**TASK DESCRIPTION**
Edit the records below so that every "Viewport" becomes "Window", and leave everything else unchanged.

**DATA LINES**
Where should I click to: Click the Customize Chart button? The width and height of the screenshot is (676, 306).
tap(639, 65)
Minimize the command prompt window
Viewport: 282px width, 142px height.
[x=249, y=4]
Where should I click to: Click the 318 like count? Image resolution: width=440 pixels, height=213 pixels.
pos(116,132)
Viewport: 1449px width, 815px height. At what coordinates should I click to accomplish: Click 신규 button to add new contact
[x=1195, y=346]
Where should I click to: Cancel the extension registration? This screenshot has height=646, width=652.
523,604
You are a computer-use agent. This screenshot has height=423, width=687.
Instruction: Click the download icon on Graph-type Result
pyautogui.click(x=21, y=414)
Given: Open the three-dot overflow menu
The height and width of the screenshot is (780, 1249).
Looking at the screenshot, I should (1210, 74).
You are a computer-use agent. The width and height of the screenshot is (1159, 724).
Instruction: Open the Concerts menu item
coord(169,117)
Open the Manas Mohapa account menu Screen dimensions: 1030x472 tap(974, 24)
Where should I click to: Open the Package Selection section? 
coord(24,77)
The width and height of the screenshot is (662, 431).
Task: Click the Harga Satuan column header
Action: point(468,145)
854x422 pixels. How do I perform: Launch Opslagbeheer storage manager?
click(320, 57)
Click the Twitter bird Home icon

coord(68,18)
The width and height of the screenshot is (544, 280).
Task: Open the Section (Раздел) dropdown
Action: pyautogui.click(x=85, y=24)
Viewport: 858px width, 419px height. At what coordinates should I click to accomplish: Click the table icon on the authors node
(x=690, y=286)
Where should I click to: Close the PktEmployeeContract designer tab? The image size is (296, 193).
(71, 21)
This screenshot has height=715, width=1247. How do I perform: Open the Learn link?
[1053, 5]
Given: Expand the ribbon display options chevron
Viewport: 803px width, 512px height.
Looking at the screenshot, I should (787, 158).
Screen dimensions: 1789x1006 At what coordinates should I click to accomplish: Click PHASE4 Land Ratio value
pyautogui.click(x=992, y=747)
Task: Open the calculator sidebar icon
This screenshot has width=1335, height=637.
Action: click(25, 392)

**FULL OUTPUT**
Where should I click to: Click the Customize Chart button? The width and height of the screenshot is (676, 306).
tap(639, 65)
Minimize the command prompt window
Window: 282px width, 142px height.
[x=249, y=4]
Where should I click to: Click the 318 like count? Image resolution: width=440 pixels, height=213 pixels.
pos(116,132)
Window: 1449px width, 815px height. At what coordinates should I click to accomplish: Click 신규 button to add new contact
[x=1195, y=346]
Where should I click to: Cancel the extension registration? This screenshot has height=646, width=652.
523,604
You are a computer-use agent. This screenshot has height=423, width=687.
Instruction: Click the download icon on Graph-type Result
pyautogui.click(x=21, y=414)
Given: Open the three-dot overflow menu
The height and width of the screenshot is (780, 1249).
Looking at the screenshot, I should (1210, 74).
You are a computer-use agent. The width and height of the screenshot is (1159, 724).
Instruction: Open the Concerts menu item
coord(169,117)
Open the Manas Mohapa account menu Screen dimensions: 1030x472 tap(974, 24)
Where should I click to: Open the Package Selection section? 
coord(24,77)
The width and height of the screenshot is (662, 431).
Task: Click the Harga Satuan column header
Action: point(468,145)
854x422 pixels. How do I perform: Launch Opslagbeheer storage manager?
click(320, 57)
Click the Twitter bird Home icon

coord(68,18)
The width and height of the screenshot is (544, 280).
Task: Open the Section (Раздел) dropdown
Action: pyautogui.click(x=85, y=24)
Window: 858px width, 419px height. At what coordinates should I click to accomplish: Click the table icon on the authors node
(x=690, y=286)
Where should I click to: Close the PktEmployeeContract designer tab? The image size is (296, 193).
(71, 21)
This screenshot has height=715, width=1247. How do I perform: Open the Learn link?
[1053, 5]
Given: Expand the ribbon display options chevron
Window: 803px width, 512px height.
Looking at the screenshot, I should (787, 158).
Screen dimensions: 1789x1006 At what coordinates should I click to accomplish: Click PHASE4 Land Ratio value
pyautogui.click(x=992, y=747)
Task: Open the calculator sidebar icon
This screenshot has width=1335, height=637.
Action: click(25, 392)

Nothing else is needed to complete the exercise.